SPIRITUAL DIARY FOR 10/3/2020 9:46 AM
My Worship Time Focus: PT-3 “Love
Your Enemies”
Bible Reading & Meditation Reference: Matthew
5:44a
Message of the verse: “44 “But I say to
you, love your enemies,”
We
continue with some very heavy things as we move forward looking at this very
brief section of Scripture. I want to
look at something found in the gospel of John chapter 13 and verse 34, and then
look exactly what happened before that verse:
“"A new commandment I give to you, that you love one another, even
as I have loved you, that you also love one another.” This is pretty straight forward as Jesus
gives this new commandment that they should love one another in the same way
that He has loved them. So what happened
before this statement? “3 Jesus, knowing that the Father had
given all things into His hands, and that He had come forth from God and was
going back to God, 4 got up from supper,
and laid aside His garments; and taking a towel, He girded Himself. 5 Then He poured
water into the basin, and began to wash the disciples’ feet and to wipe them
with the towel with which He was girded” (John 12:3-5).
Jesus
chose 12 disciples while on earth, men that came from different backgrounds,
men that did not always get along with each other, men who even disobeyed Jesus
who was God. “Yet everything that Jesus
said to them and dif for them was completely and without exception for their
good. That was the kind of love He
commanded them to have for Him and for each other. And that is the kind of love He commands all
of His followers to have even for their enemies” writes John MacArthur. He then goes on to quote from commentator R.
C. H. Lenski who writes,
“[Love] indeed, sees all the
hatefulness and the wickedness of the enemy, feels his stabs and his blows, may
even have something to do toward warding them off; but all this simply fills
the loving heart with the one desire and aim, to free its enemy from his hate,
to rescue him from his sin, and thus to save his soul. Mere affection is often blind, but even then
it thinks that it sees something attractive in the one toward whom it goes out;
the higher love may be nothing attractive in the one so loved…its inner motive
is simply to bestow true blessing on the one, loved, to do him the highest good…I
cannot like a low, mean criminal who may have robbed me and threatened my life;
I cannot like a false, lying, slanderous fellow who, perhaps, has vilified me
again and again; but I can by the grace of Jesus Christ love them all, see what
is wrong with them, desire and work to do them only good, most of all to free
them from their vicious ways.” (The Interpretation of St. Matthew’s Gospel
[Minneapolis: Augsburg, 1964], p. 247)
Since
the upmost importance of this subject I will quote one more paragraph from
MacArthur’s commentary, and Lord willing will finish this section in our next
SD.
“Love’s
question is never who to love—because we are to love everyone—but only how to
love most helpfully. We are not to love
merely in terms of feelings but in terms of service. God’s love embraces the entire world (John
3:16), and He loved each of us even while we were still sinners and His enemies
(Rom. 5:8-10). Those who refuse to trust
in God are His enemies, but He is not theirs.

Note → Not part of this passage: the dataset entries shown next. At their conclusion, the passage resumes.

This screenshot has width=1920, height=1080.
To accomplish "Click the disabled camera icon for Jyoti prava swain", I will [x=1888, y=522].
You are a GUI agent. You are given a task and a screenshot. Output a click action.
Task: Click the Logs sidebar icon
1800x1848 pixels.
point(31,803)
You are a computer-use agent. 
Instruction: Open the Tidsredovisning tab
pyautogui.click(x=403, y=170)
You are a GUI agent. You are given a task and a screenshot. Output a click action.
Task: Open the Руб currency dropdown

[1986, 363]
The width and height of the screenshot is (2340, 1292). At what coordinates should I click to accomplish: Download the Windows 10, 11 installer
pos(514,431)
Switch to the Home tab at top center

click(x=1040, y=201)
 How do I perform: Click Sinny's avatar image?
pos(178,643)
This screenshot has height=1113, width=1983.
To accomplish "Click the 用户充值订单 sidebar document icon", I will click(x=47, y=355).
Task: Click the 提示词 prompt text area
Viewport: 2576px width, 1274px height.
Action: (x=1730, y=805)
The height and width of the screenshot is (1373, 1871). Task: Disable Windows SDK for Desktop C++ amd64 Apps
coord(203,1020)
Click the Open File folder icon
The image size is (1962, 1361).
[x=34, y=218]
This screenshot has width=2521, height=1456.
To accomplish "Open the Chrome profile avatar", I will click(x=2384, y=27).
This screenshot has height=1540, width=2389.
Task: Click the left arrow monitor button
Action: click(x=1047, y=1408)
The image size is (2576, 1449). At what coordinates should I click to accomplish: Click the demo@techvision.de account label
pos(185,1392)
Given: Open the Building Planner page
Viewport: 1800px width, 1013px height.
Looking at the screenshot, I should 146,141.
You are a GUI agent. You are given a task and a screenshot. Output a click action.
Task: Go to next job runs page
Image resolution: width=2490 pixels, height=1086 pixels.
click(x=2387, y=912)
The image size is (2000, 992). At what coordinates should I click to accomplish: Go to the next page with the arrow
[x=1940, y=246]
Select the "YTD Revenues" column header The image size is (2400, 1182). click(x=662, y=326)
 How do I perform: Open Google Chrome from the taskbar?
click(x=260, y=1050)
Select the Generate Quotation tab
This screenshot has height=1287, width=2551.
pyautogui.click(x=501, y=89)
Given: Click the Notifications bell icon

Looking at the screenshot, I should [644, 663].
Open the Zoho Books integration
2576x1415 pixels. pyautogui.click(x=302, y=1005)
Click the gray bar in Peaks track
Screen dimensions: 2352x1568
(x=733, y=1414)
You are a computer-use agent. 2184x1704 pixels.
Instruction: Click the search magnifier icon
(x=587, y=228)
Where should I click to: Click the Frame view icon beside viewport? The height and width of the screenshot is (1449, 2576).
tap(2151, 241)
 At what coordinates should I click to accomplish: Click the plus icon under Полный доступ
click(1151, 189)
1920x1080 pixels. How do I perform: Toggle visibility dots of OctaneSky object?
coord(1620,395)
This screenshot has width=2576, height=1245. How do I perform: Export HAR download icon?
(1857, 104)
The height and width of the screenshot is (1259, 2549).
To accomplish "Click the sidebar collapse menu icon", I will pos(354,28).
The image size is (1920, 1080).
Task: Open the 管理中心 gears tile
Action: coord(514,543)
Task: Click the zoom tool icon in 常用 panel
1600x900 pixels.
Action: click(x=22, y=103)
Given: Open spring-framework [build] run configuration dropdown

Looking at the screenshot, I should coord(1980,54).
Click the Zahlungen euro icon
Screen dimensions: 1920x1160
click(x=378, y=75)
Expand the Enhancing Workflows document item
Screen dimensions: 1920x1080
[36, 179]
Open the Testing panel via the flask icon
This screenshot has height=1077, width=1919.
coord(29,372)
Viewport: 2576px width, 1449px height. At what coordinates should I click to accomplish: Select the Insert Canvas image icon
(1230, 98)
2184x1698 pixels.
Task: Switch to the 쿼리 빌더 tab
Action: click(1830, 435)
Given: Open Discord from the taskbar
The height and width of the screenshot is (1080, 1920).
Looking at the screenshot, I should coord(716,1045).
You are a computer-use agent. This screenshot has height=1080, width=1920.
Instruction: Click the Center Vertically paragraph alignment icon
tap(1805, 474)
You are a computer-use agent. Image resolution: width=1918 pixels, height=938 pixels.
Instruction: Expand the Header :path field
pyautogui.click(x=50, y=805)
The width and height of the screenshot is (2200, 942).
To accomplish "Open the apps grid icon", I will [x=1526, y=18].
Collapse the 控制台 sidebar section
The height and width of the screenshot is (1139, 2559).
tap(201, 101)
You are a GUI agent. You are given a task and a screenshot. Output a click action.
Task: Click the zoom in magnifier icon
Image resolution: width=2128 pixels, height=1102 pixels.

In the same way, we are not to be enemies of those who may be enemies to
us. From their perspective, we are their
enemies, but from our perspective, they should be our neighbors.”
Spiritual meaning for my life today: I suppose that the best thing to do for me as
I continue through this section that continues to step on my toes is to learn
more about agape love that God loves me with.
My Steps of Faith for Today: Continue to trust the Lord to teach me the
things He knows that I need to learn.